Source data:
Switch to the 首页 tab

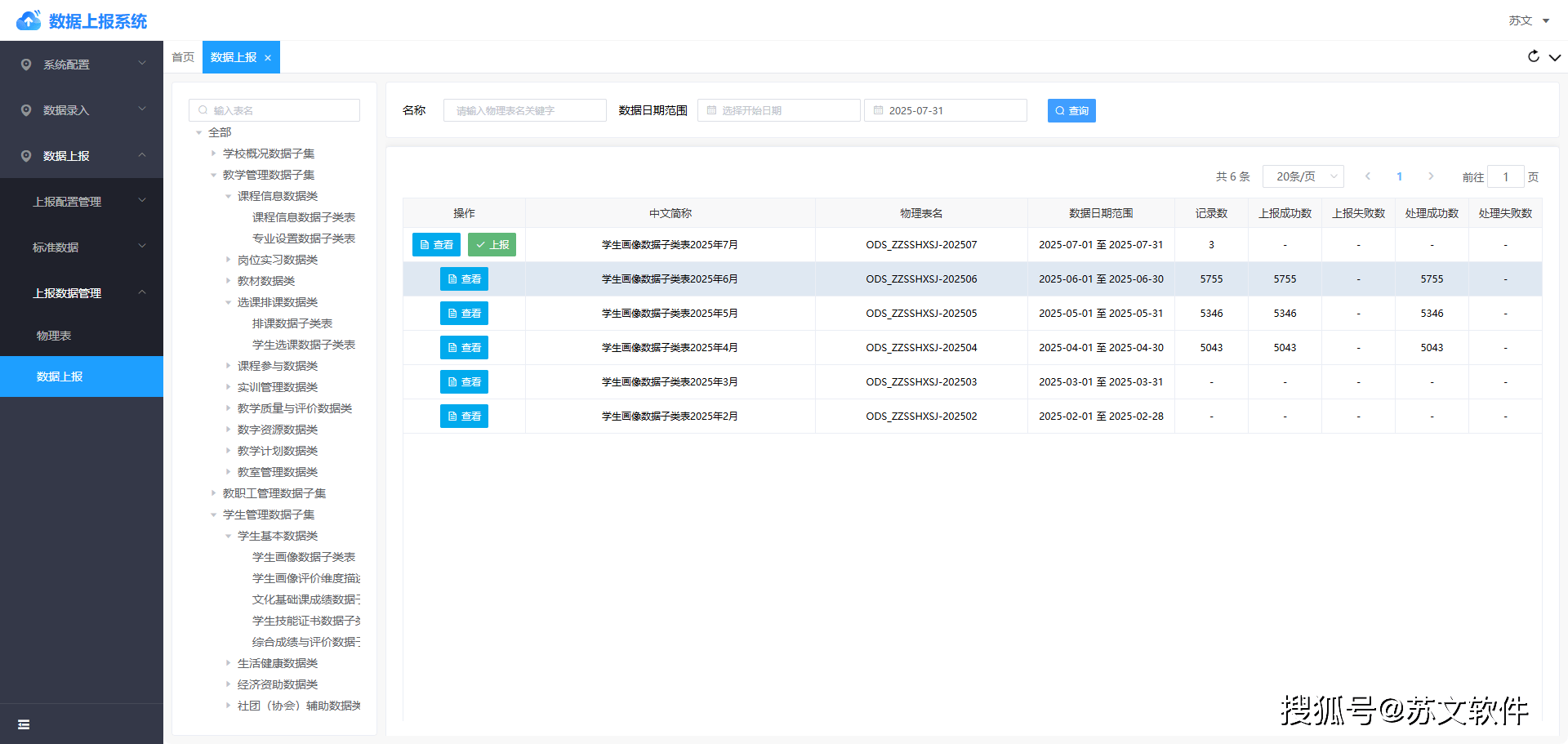tap(183, 57)
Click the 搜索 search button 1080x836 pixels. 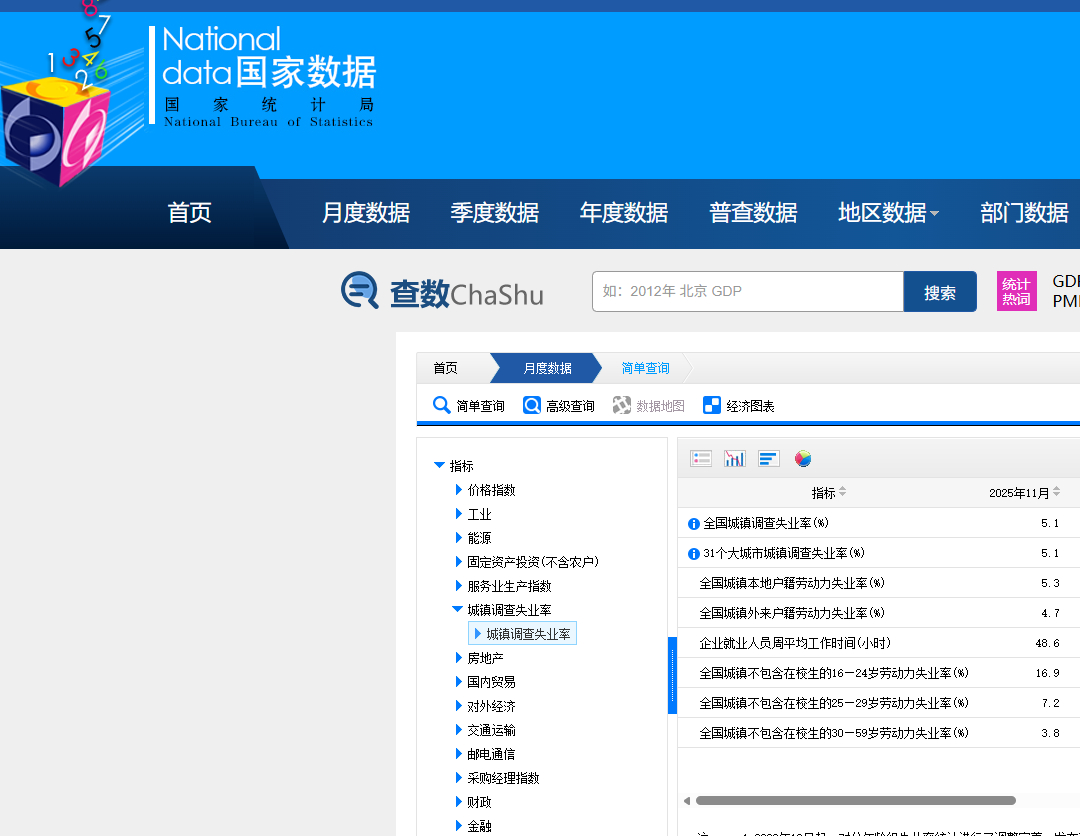939,292
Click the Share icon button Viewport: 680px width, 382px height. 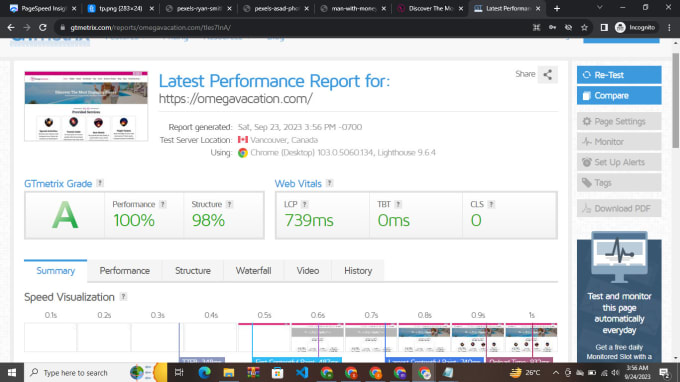pos(548,75)
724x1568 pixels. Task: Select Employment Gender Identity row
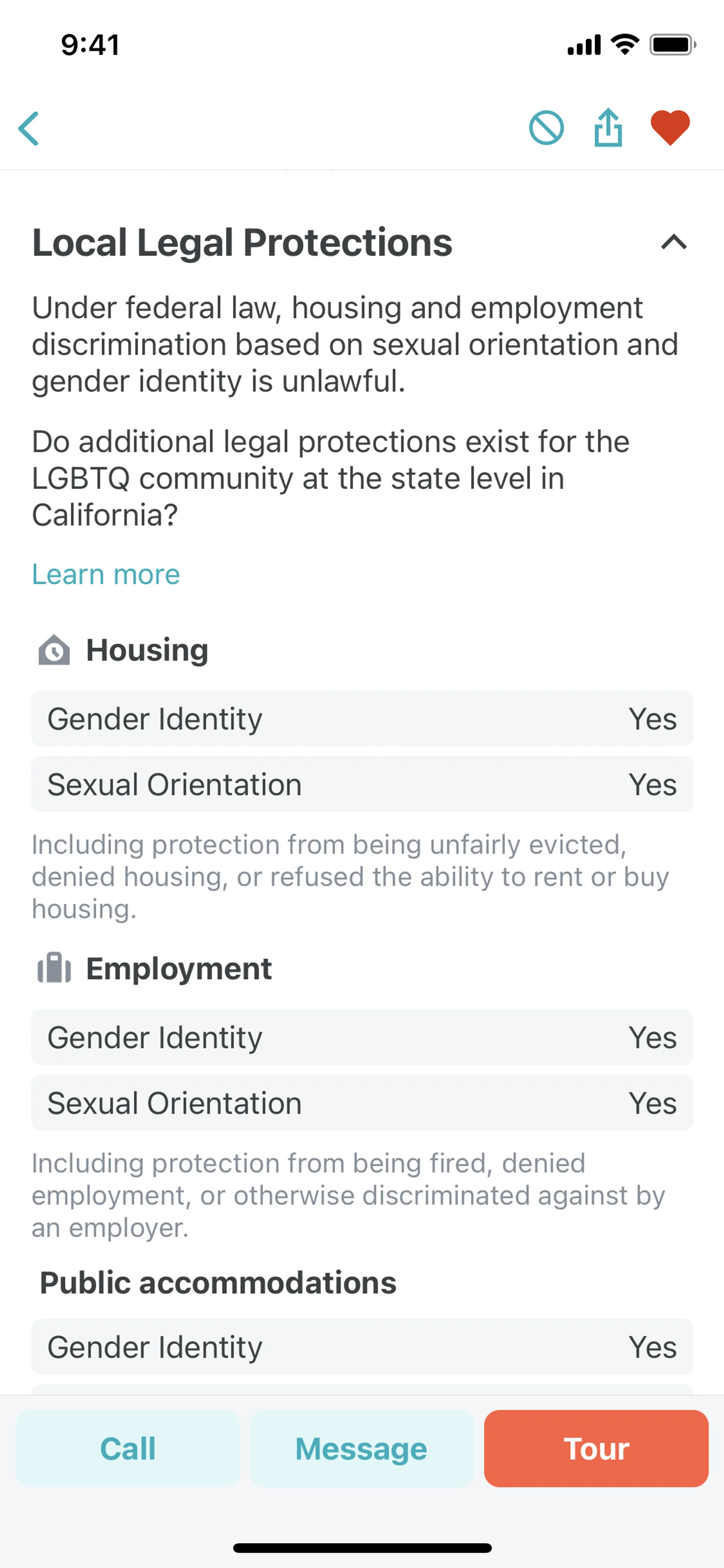pos(362,1037)
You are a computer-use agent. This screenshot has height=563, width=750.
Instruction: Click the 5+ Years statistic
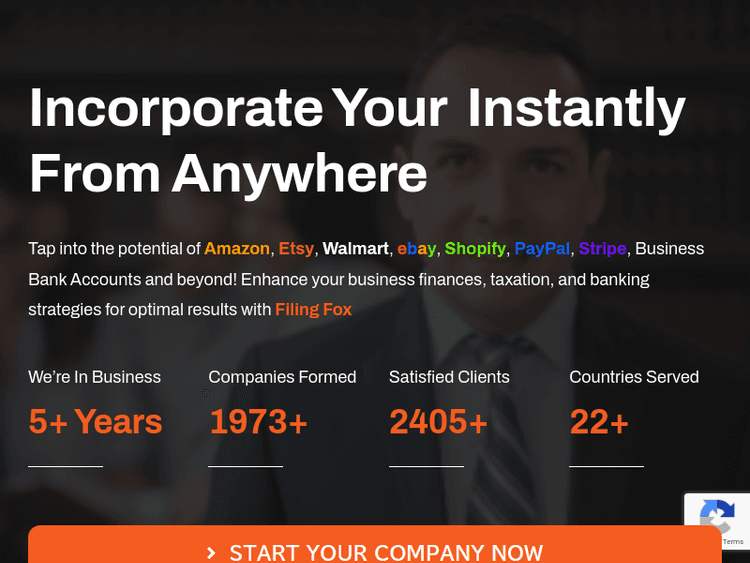pos(95,422)
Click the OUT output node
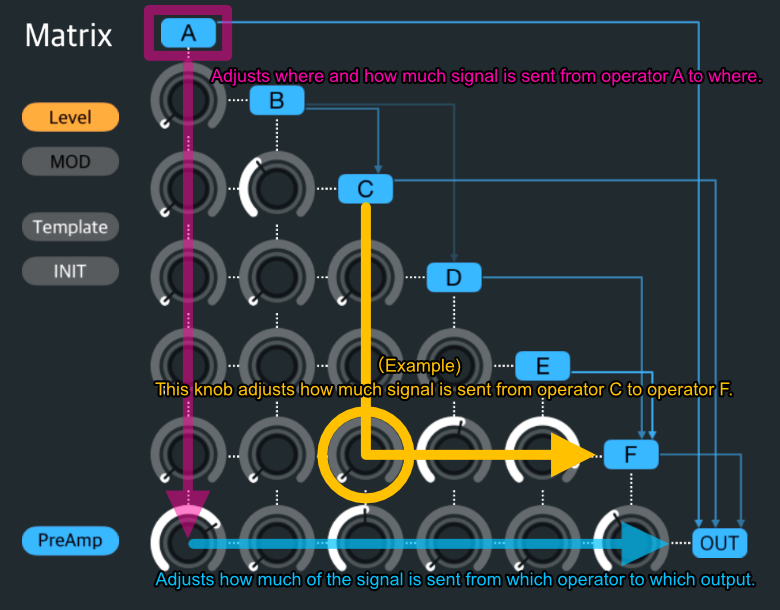 (x=719, y=544)

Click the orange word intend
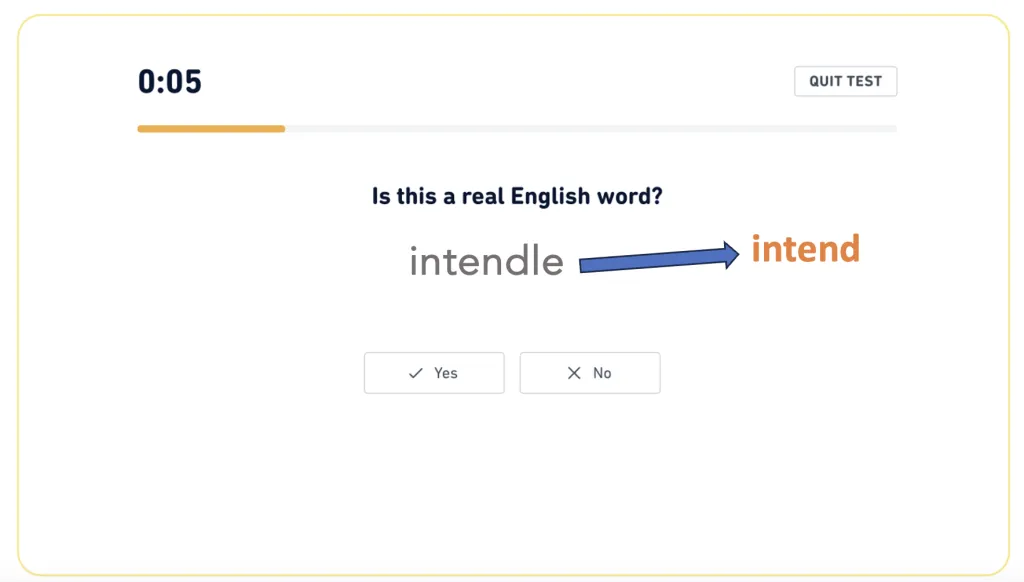point(805,249)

Work instruction: Without including any pictures, set down word for word every line from the one containing "Click the OUT output node" through the last line of the material.

Finished exercise:
Click the OUT output node
 (x=719, y=544)

Click the orange word intend
point(805,249)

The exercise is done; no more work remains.